Si a esto unimos que unos paisanos de mi pueblo, de mi edad, con los
que yo había mantenido ciertas reuniones, fueron investigados
por la policía y encarcelados, mi actitud era comprensible.
En efecto, después del suceso del internado tenía más
miedo a mi padre que a la policía. El miedo cuida la huerta.
Con todos estos condicionantes, se entiende que al seguir en el libro
el apartado Así se siente crecer en una familia con cultura
del miedo, me identificase con varios de los párrafos que leía.
En efecto, como dice la autora, uno normaliza estas dinámicas
hasta el punto de no ser consciente de su impacto en nuestra vida
y carácter. La inseguridad, pánico al conflicto, indecisión
y sensación de bloqueo en determinadas circunstancias, etc.

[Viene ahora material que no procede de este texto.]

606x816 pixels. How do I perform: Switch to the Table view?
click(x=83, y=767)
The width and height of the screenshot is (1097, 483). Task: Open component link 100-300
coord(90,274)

La sumisión, el hecho de aceptar las normas porque vienen de
la “autoridad”, el miedo a equivocarse o desobedecer, la aceptación
de un cierto grado de violencia como normalizada (“una bofetada a
tiempo puede evitar males mayores”), confundir el respeto con el temor,
la búsqueda de valoración externa antes de tomar decisiones,
el alejamiento de los jefes o autoridades para sentirse más
seguro e incluso la falta de espíritu crítico es algo
que me ha acompañado en diversos momentos de mi vida. Afortunadamente,
la vida es larga y da oportunidades. De modo que, uno puede pasar
por entornos diversos, saliendo de la esfera paterna. Lo cual puede
propiciar el cambio y la adquisición de niveles más
altos de educación e independencia que permiten, en cierta
medida, corregir esos errores iniciales. Sin embargo, hay veces que
el lastre, en algunos aspectos en concreto, se arrastra de por vida.
Curiosamente, para mí, uno de los aspectos más entrañables
que guardo de mi padre, y que fue quizás la mejor lección
de amor que aprendí, es que, cuando era octogenario cuidó
de mi madre con mucho cariño y ternura. De modo que, fue sorprendente
para mí ver cómo un hombre que había sido bastante
duro se enterneció y sacó todo lo mejor que había
en él cuidando a su esposa. Un verdadero ejemplo.